Look at this hostage I've taken, he thinks. How could they possibly let me shoot it?
Like Dreamers and SCHIP recipients, the children of migrants are the most vulnerable, innocent, and helpless of all. Deliberately inflicting suffering upon them will call forth tidal waves of sympathy (witness the White House press conference the other day). So to the amoral and those without consciences, they become the perfect hostages. For that very reason, we should expect that children will be targeted again and again and again throughout the Trump presidency, and that once he has pocketed the ransom, the moment that he the ability to renege on the deal, and take the same hostages all over again, he will do so. Thus, for example, already we hear that funding for SCHIP, which was agreed to for 6 years under the February budget deal, is nevertheless again being zeroed out by the House GOP's proposed budget for next year.

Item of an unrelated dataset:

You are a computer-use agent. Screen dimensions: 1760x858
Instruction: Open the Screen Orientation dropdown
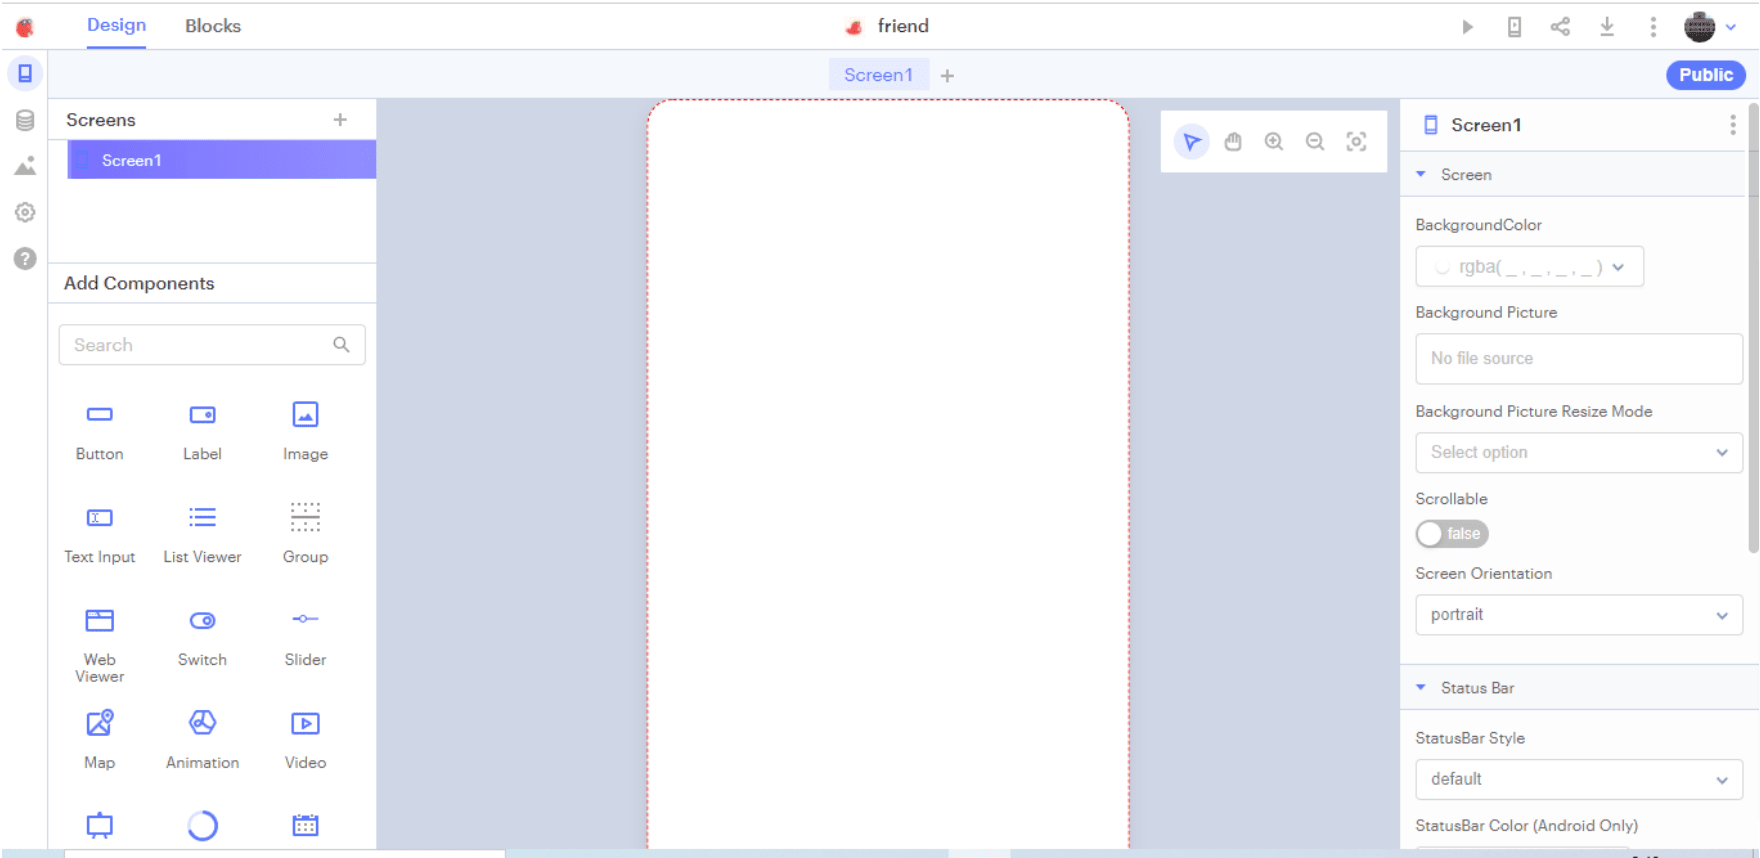(1578, 615)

Dealing with such a deliberate tactic calls for cold-blooded calculation, and steely determination. Barro writes:
In government, a combination of pride and political constraints make it very difficult for Trump's counterparties to take the hit and give him what he wants so he will go away. Plus, they know they will have to deal with him in the future and had better not get a reputation for folding easily.
(Chuck Schumer -- who in a panic last February indicated a willingness to vote for funding for Trump's wall, and thereby conceded his leverage on that point -- for your homework write that last sentence on the blackboard 100 times. Not only was poor procedurally, but a completely unsurprising outcome is that Latinos apparently drew the conclusion that Democrats had abandoned the Dreamers after paying lip service to their plight, and are the one minority unenthusiastic about showing up at the polls this November).
Being cold blooded and steely means potentially making the hard decision to protect Dreamers who are already Americans in every way but legal citizenship vs. migrants who are just arriving or may arrive in the future. But above and beyond that, it means using a fine tooth comb to examine, and reject, any deal if there are "trap doors" which would allow Trump of the GOP to renege before the gains to the hostages are realized, or to retroactively undo those gains. Because at the end of the day, appeasing hostage-takers never works.
And alas, for the next 2 years and 7 months, the entire world must deal with and face down the hostage-taker in Chief.